OpenTox 2022 Virtual Conference
Application of the ToxTracker assay to investigate the mode-of-action of genotoxic compounds.
ToxTracker is a mammalian stem cell-based reporter assay that detects activation of specific cellular signaling pathways upon chemical exposure. ToxTracker contains six different GFP-tagged reporter cell lines that together allow the accurate identification of genotoxic substances and discrimination between induction of DNA damage, oxidative stress and/or protein damage in a single test. Various extensions of the assay were developed to allow the discrimination between clastogenic and aneugenic compounds and to assess indirect genotoxicity caused by high levels of oxidative stress. The specificity of the ToxTracker reporter cell lines was extensively validated using different libraries of reference compounds. Over 95% of all tested chemicals were classified correctly, confirming the outstanding performance of the assay. Importantly, compounds that are often erroneously identified as genotoxic compounds by the conventional in vitro genotoxicity tests were identified by the assay as causing predominantly oxidative stress, explaining their positive results.
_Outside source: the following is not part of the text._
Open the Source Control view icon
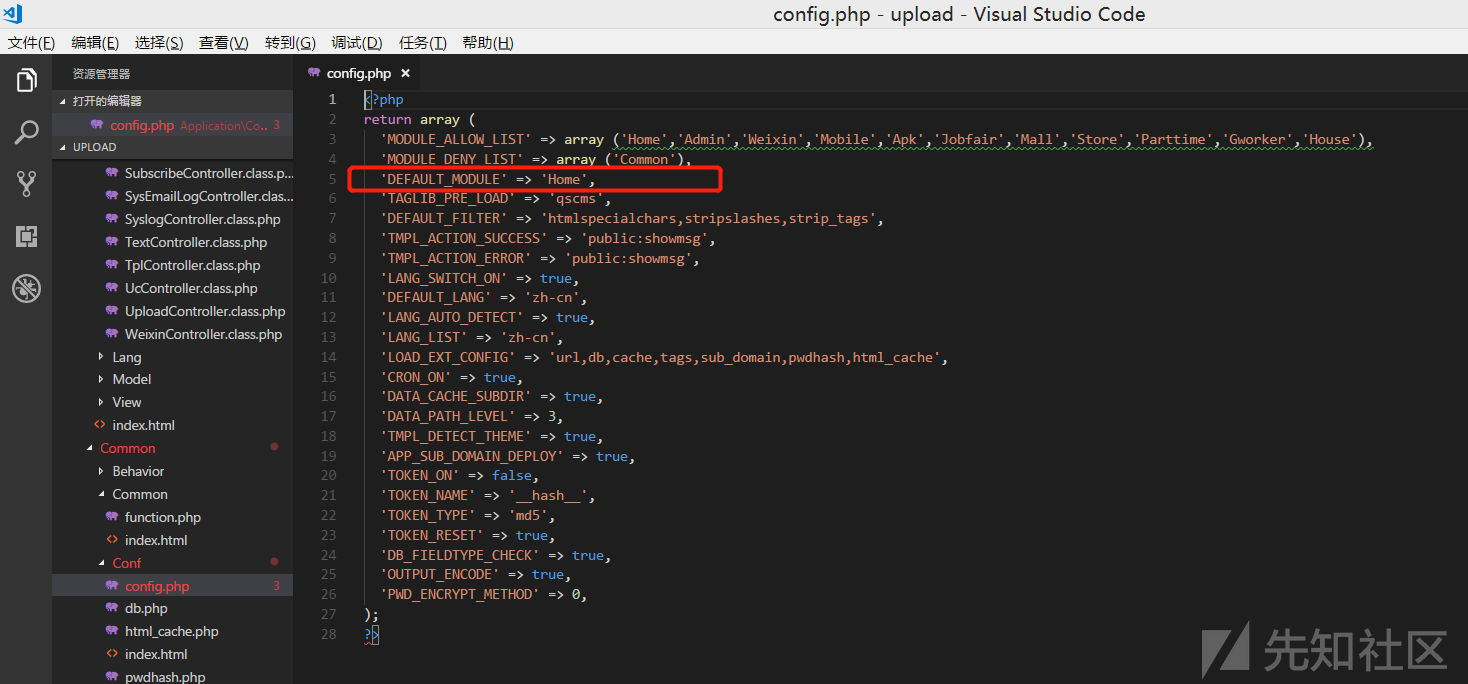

The ToxTracker assay is currently being evaluated in a large international inter-laboratory validation study, approved by the OECD. The goal of this prospective validation study is to explore the applicability of ToxTracker for regulatory applications, establish the transferability and reproducibility of the assay and to explore how it can be applied to improve the in vitro genotoxicity testing strategies. The validation has been conducted strictly following OECD guidance document 34.
During the presentation, a number of case studies will be presented in which ToxTracker was used to investigate the mode-of-action of genotoxic substances. Also an update about the ongoing OECD validation of the assay will be presented.
The evaluation of genotoxicity by using novel prediction models based on biomarker genes in human HepaRGTM cells.
List of Authors:
Anouck Thienpont1, Stefaan Verhulst2, Leo A. van Grunsven2, Vera Rogiers1*, Tamara Vanhaecke1* and Birgit Mertens3*
1Department of In Vitro Toxicology and Dermato-Cosmetology, Vrije Universiteit Brussel (VUB), Laarbeeklaan 103, 1090 Brussels, Belgium
2 Liver Cell Biology research group, Vrije Universiteit Brussel (VUB), Laarbeeklaan 103, 1090 Brussels, Belgium
3Department of Chemical and Physical Health Risks, Sciensano, Juliette Wytsmanstraat 14, 1050 Brussels, Belgium
*Equally contributing last authors
Transcriptomics-based biomarkers are promising new approach methodologies (NAMs) to detect molecular events underlying the genotoxic mode of action of chemicals. Previously, we developed the GENOMARK biomarker, consisting of 84 genes selected from whole genomics DNA microarray profiles of 24 (non-)genotoxic reference chemicals covering different modes of action in metabolically competent human HepaRG™ cells. The biomarker was combined with a prediction model to classify the compounds as genotoxic or non-genotoxic using the expression data for the 84 genes. Recently, we created two new prediction models based on supervised machine learning algorithms (i.e. support vector machine (SVM) and random forest (RF)) taking into account an extended reference dataset of 38 chemicals. The novel models demonstrated a high performance for predicting misleading positive compounds based on qPCR data and for known (non-)genotoxic compounds based on an existing gene expression dataset generated with RNA-Seq. In addition, we also investigated the quantitative application of the GENOMARK gene expression data. More specifically, the potencies of two known in vivo genotoxic chemicals, aflatoxin B1 (AFB1) and ethyl methanesulfonate (EMS), were compared by using the benchmark dose (BMD) modelling approach. Briefly, three different batches of HepaRGTM cells were exposed to AFB1 or EMS in a concentration range around the IC10 and gene expression data were collected with qPCR. Next, the covariate approach with a benchmark response of 10% was applied on the GENOMARK genes with a fold change higher than either 1.5 or 2. Quantitative BMD modelling confirmed that AFB1 is more potent than EMS in HepaRGTM cells. Currently, data for additional compounds are being generated with TempO-Seq to explore the applicability of GENOMARK for quantitative genotoxicity assessment of data generated with high-throughput sequencing approaches. The preliminary results of this study together with our previous data suggest that GENOMARK does not only allow hazard identification but also provides quantitative genotoxicity information highlighting its potential use for risk assessment.